Create a strong brand based on strong values
Being a market-leading retailer with a strong brand is no guarantee that customers will accept a move into new product categories or new markets. Think Tesco’s ill-fated Hudl tablet or Carpetright’s limited success extending into beds.
With its instantly recognisable green and purple colour scheme and its staunchly British values, Wimbledon has created a strong platform to develop beyond the championships, and even the UK.
While the tournament generated an operating profit of £42m in 2016, the bulk of this currently comes from broadcasters, and the AELTC is understood to be keen to diversify and grow a global fan base akin to the Premier League.
It launched its first consumer-facing campaign, using the strapline “In Pursuit of Greatness”, in 2016, with an eye firmly on developing the Wimbledon brand globally. While it has had branded stores in China and Japan for around a decade, the AELTC is known to be exploring opportunities for extending the brand into areas such as food and drink.
In recent years it has sought to grow audiences by improving the tools available on its website to access highlights of the tournament, as well as launching native language Facebook pages in India, Korea, Japan and Spanish-speaking nations.

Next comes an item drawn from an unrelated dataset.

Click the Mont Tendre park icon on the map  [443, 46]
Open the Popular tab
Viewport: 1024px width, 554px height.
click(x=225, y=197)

The Co-op and John Lewis trade strongly on their mutual status as the image of big corporates becomes further tarnished by collapses and CVAs, while Hotel Chocolat managed to disrupt the market with its strong point of view, based on its chocolate’s provenance and its fair trade credentials.
Use meaningful partnerships to grow visibility
Wimbledon boasts some of the longest-running marketing partnerships in history. Slazenger has been the tournament’s official ball since 1902, while Robinson’s Lemon Barley Water first sponsored the tournament in 1935.
These brands and its 10 other official suppliers, including Evian, IBM and Haagen-Dazs, provide the Wimbledon brand with a significant bounce each year through their own marketing strategies.
Robinson’s has frequently used the tournament to launch new products, while offering VIP tickets as competition prizes. Back in 1988 it coined the “Anything else just isn’t tennis” strapline, which ran for many years and became part of the lexicon of the time.
This year, Haagen-Dazs has created a £1m multichannel campaign that will run across social platforms, outdoor and in-store. It has also teamed up with player Grigor Dimitrov to create a limited edition stick bar based on his favourite flavour.
Topshop’s Kate Moss collaboration still stands as an example of how to orchestrate a celebrity tie-up, more than a decade after it was first launched, while H&M’s annual collaborations are highly anticipated events in the fashion calendar.